William Binney : NSA Big Brother is Watching You







William Edward Binney is a former highly placed intelligence official with the United States National Security Agency (NSA) turned whistleblower who resigned on October 31, 2001, after more than 30 years with the agency. He was a high-profile critic of his former employers during the George W. Bush administration.

Binney continues to speak out during Barack Obama's presidency about the NSA's data collection policies, and continues interviews in the media regarding his experiences and his views on communication intercepts by governmental agencies of American citizens. In a legal case, Binney has testified in an affidavit that the NSA is in deliberate violation of the U.S. Constitution.
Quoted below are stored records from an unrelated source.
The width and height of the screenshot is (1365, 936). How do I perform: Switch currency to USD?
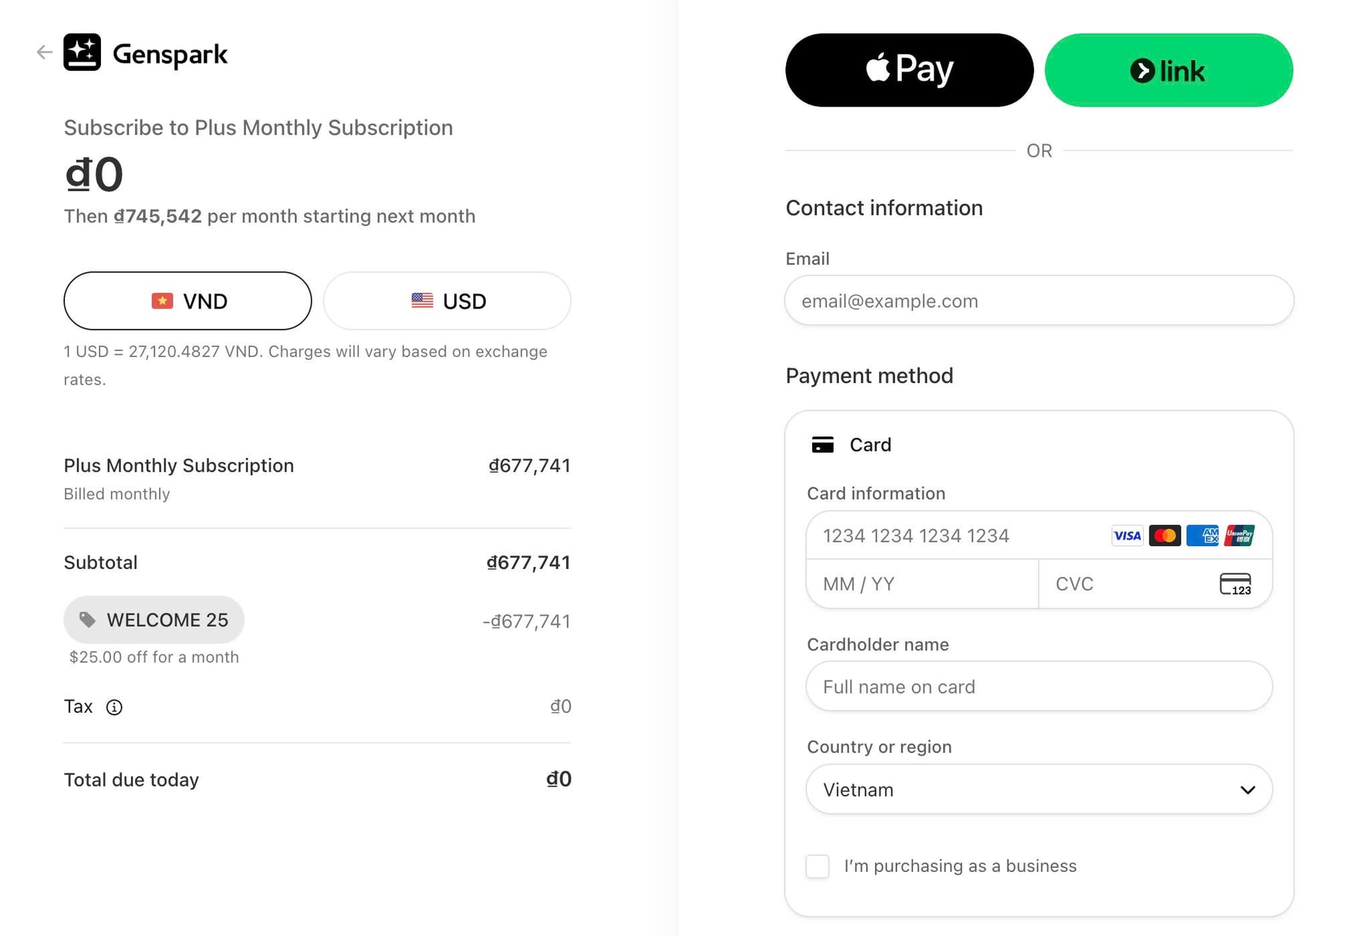[x=447, y=301]
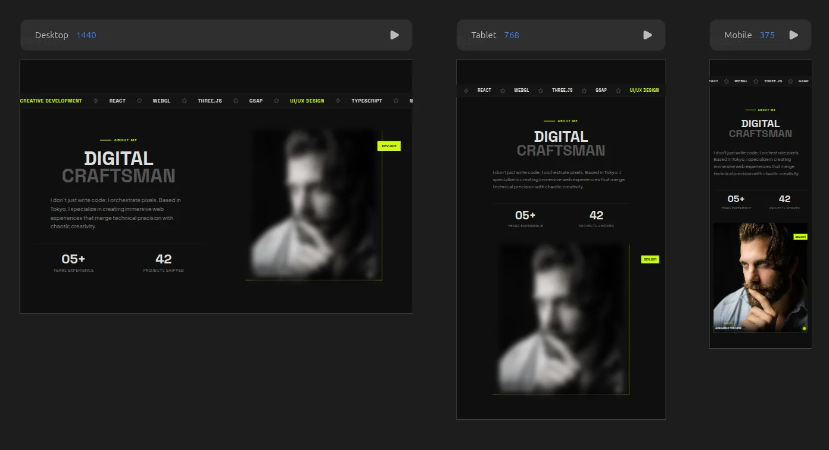Click star icon between GSAP and UI/UX DESIGN on Desktop
This screenshot has height=450, width=829.
[276, 101]
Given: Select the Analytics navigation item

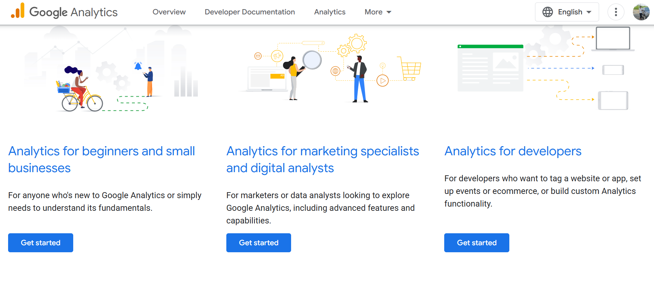Looking at the screenshot, I should click(329, 12).
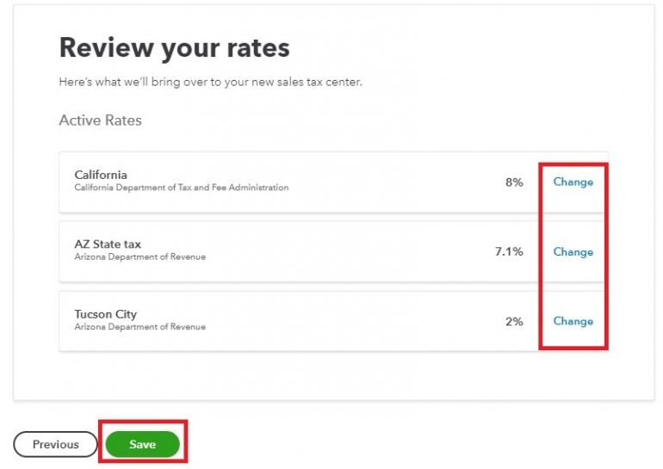Select the 8% rate value

(514, 182)
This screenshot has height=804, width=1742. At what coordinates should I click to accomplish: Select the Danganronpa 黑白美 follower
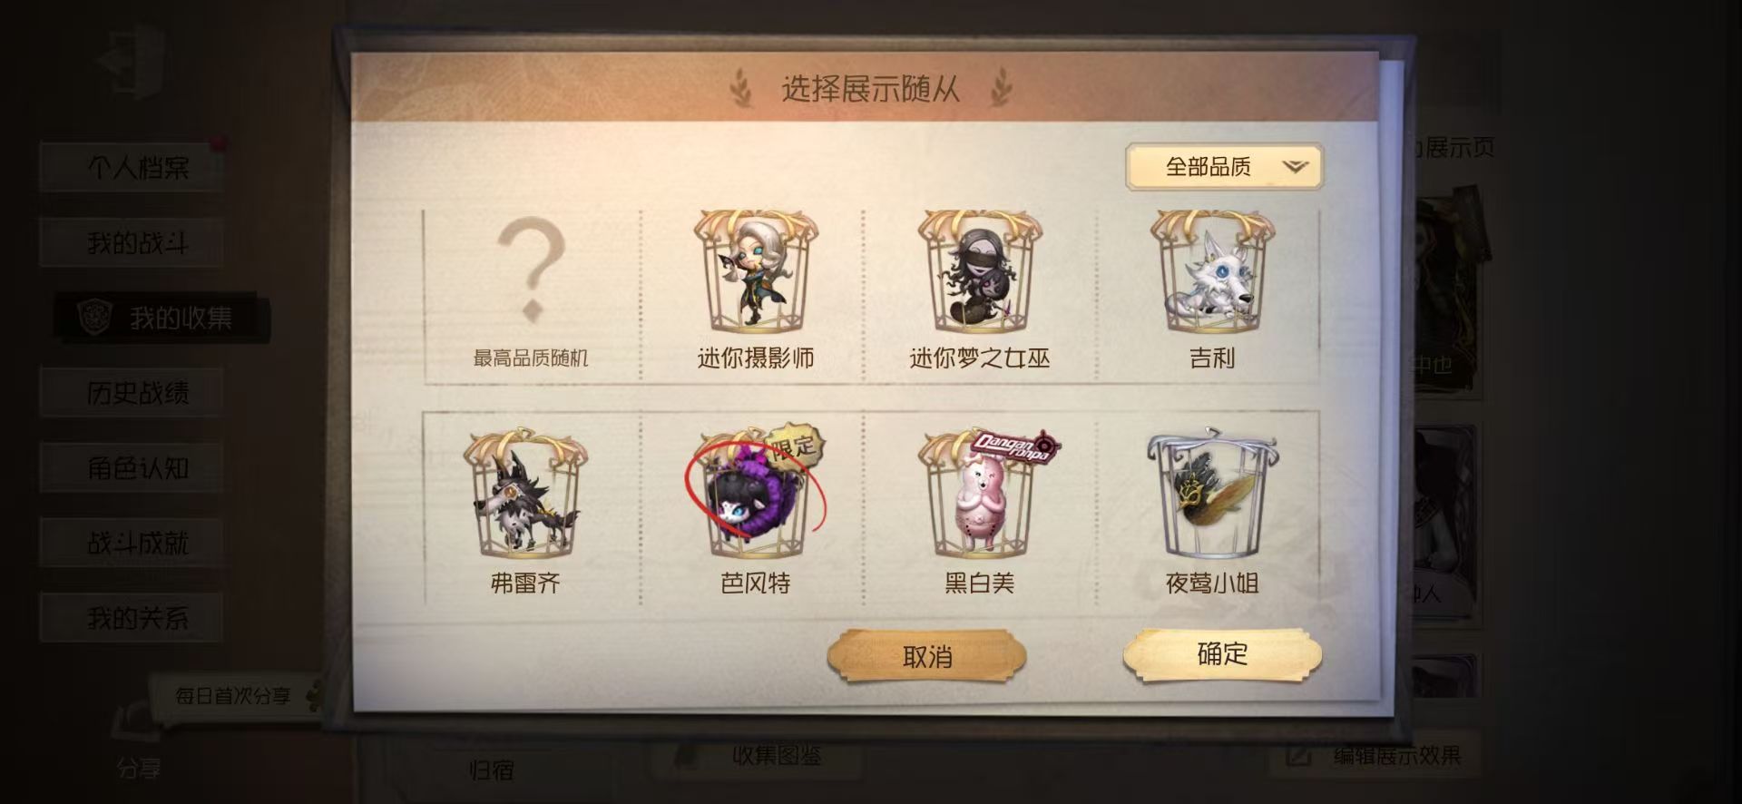pyautogui.click(x=980, y=495)
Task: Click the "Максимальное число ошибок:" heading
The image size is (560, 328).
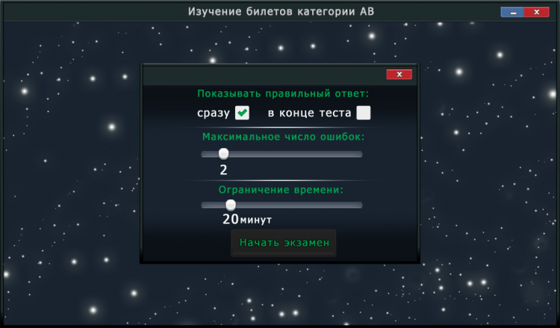Action: pos(283,137)
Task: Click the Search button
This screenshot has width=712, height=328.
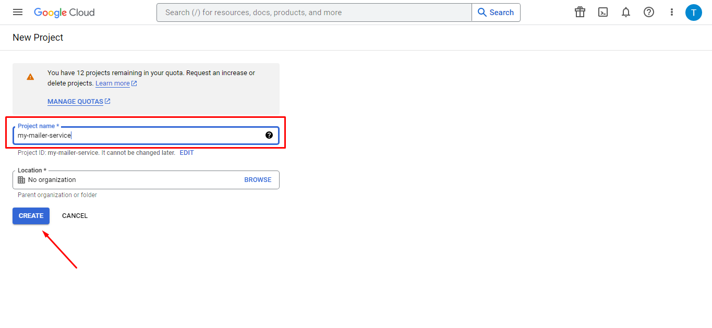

In September 2002, he, along with J. Kirk Wiebe and Edward Loomis, asked the U.S. Defense Department to investigate the NSA for allegedly wasting "millions and millions of dollars" on Trailblazer, a system intended to analyze data carried on communications networks such as the Internet. Binney had been one of the inventors of an alternative system, ThinThread, which was shelved when Trailblazer was chosen instead. Binney has also been publicly critical of the NSA for spying on U.S. citizens, saying of its expanded surveillance after the September 11, 2001 attacks that "it's better than anything that the KGB, the Stasi, or the Gestapo and SS ever had" as well as noting Trailblazer's ineffectiveness and unjustified high cost compared to the far less intrusive ThinThread. He was furious that the NSA hadn't uncovered the 9/11 plot and stated that intercepts it had collected but not analyzed likely would have garnered timely attention with his leaner more focused system.